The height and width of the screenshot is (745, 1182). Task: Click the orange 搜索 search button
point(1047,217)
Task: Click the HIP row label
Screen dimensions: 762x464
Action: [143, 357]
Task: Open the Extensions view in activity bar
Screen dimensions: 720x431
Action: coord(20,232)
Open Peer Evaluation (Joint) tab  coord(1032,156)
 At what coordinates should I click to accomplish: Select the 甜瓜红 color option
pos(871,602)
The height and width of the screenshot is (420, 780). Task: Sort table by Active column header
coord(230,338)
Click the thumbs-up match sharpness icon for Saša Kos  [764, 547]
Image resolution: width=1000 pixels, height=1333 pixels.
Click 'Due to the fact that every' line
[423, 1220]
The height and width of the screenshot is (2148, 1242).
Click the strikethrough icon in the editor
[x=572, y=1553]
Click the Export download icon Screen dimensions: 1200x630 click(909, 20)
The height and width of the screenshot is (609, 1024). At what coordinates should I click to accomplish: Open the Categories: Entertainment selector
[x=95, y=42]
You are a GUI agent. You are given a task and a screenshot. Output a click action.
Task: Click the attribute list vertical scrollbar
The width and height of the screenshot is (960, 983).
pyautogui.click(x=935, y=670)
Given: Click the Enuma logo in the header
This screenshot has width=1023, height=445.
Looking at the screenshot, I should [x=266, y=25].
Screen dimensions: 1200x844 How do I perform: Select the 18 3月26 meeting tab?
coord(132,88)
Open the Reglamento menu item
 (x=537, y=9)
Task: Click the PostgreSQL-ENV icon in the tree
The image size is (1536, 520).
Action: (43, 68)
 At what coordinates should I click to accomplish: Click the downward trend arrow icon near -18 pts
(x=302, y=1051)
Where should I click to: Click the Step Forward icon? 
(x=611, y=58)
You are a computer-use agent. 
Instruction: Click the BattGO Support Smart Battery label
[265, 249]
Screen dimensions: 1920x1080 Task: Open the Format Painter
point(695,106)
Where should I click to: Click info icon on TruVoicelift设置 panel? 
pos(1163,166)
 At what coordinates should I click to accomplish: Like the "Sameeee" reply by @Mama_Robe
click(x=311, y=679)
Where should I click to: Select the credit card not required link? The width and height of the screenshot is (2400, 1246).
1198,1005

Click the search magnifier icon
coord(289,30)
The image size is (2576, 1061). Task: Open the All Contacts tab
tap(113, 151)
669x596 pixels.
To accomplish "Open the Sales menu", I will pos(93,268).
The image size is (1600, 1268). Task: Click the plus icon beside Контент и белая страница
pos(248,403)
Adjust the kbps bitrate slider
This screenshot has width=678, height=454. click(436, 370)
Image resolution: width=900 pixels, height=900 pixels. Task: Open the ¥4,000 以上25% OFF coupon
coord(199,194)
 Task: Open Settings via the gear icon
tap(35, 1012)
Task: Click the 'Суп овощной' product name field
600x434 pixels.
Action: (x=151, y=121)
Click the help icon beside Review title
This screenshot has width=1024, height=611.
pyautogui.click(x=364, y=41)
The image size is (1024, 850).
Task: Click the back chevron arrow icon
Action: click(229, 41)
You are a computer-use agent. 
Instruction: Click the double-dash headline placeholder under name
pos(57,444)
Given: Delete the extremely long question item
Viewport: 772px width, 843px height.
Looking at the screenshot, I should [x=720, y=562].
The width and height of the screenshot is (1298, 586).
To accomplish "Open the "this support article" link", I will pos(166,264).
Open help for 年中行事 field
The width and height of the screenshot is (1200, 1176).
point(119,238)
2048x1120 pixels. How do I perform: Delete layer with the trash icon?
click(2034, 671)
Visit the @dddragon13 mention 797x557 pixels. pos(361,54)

* * * *

*Given request*: Put the lines of the data above into a numbered list, leaving out any blank lines. Include every line of the data.

*Result*:
1. The height and width of the screenshot is (745, 1182). Task: Click the orange 搜索 search button
2. point(1047,217)
3. Task: Click the HIP row label
4. Screen dimensions: 762x464
5. Action: [143, 357]
6. Task: Open the Extensions view in activity bar
7. Screen dimensions: 720x431
8. Action: coord(20,232)
9. Open Peer Evaluation (Joint) tab  coord(1032,156)
10.  At what coordinates should I click to accomplish: Select the 甜瓜红 color option
11. pos(871,602)
12. The height and width of the screenshot is (420, 780). Task: Sort table by Active column header
13. coord(230,338)
14. Click the thumbs-up match sharpness icon for Saša Kos  [764, 547]
15. Image resolution: width=1000 pixels, height=1333 pixels.
16. Click 'Due to the fact that every' line
17. [423, 1220]
18. The height and width of the screenshot is (2148, 1242).
19. Click the strikethrough icon in the editor
20. [x=572, y=1553]
21. Click the Export download icon Screen dimensions: 1200x630 click(909, 20)
22. The height and width of the screenshot is (609, 1024). At what coordinates should I click to accomplish: Open the Categories: Entertainment selector
23. [x=95, y=42]
24. You are a GUI agent. You are given a task and a screenshot. Output a click action.
25. Task: Click the attribute list vertical scrollbar
26. The width and height of the screenshot is (960, 983).
27. pyautogui.click(x=935, y=670)
28. Given: Click the Enuma logo in the header
29. This screenshot has width=1023, height=445.
30. Looking at the screenshot, I should [x=266, y=25].
31. Screen dimensions: 1200x844 How do I perform: Select the 18 3月26 meeting tab?
32. coord(132,88)
33. Open the Reglamento menu item
34.  (x=537, y=9)
35. Task: Click the PostgreSQL-ENV icon in the tree
36. The image size is (1536, 520).
37. Action: (43, 68)
38.  At what coordinates should I click to accomplish: Click the downward trend arrow icon near -18 pts
39. (x=302, y=1051)
40. Where should I click to: Click the Step Forward icon? 
41. (x=611, y=58)
42. You are a computer-use agent. 
43. Instruction: Click the BattGO Support Smart Battery label
44. [265, 249]
45. Screen dimensions: 1920x1080 Task: Open the Format Painter
46. point(695,106)
47. Where should I click to: Click info icon on TruVoicelift设置 panel? 
48. pos(1163,166)
49.  At what coordinates should I click to accomplish: Like the "Sameeee" reply by @Mama_Robe
50. click(x=311, y=679)
51. Where should I click to: Select the credit card not required link? The width and height of the screenshot is (2400, 1246).
52. 1198,1005
53. Click the search magnifier icon
54. coord(289,30)
55. The image size is (2576, 1061). Task: Open the All Contacts tab
56. tap(113, 151)
57. 669x596 pixels.
58. To accomplish "Open the Sales menu", I will pos(93,268).
59. The image size is (1600, 1268). Task: Click the plus icon beside Контент и белая страница
60. pos(248,403)
61. Adjust the kbps bitrate slider
62. This screenshot has width=678, height=454. click(436, 370)
63. Image resolution: width=900 pixels, height=900 pixels. Task: Open the ¥4,000 以上25% OFF coupon
64. coord(199,194)
65.  Task: Open Settings via the gear icon
66. tap(35, 1012)
67. Task: Click the 'Суп овощной' product name field
68. 600x434 pixels.
69. Action: (x=151, y=121)
70. Click the help icon beside Review title
71. This screenshot has width=1024, height=611.
72. pyautogui.click(x=364, y=41)
73. The image size is (1024, 850).
74. Task: Click the back chevron arrow icon
75. Action: click(229, 41)
76. You are a computer-use agent. 
77. Instruction: Click the double-dash headline placeholder under name
78. pos(57,444)
79. Given: Delete the extremely long question item
80. Viewport: 772px width, 843px height.
81. Looking at the screenshot, I should [x=720, y=562].
82. The width and height of the screenshot is (1298, 586).
83. To accomplish "Open the "this support article" link", I will pos(166,264).
84. Open help for 年中行事 field
85. The width and height of the screenshot is (1200, 1176).
86. point(119,238)
87. 2048x1120 pixels. How do I perform: Delete layer with the trash icon?
88. click(2034, 671)
89. Visit the @dddragon13 mention 797x557 pixels. pos(361,54)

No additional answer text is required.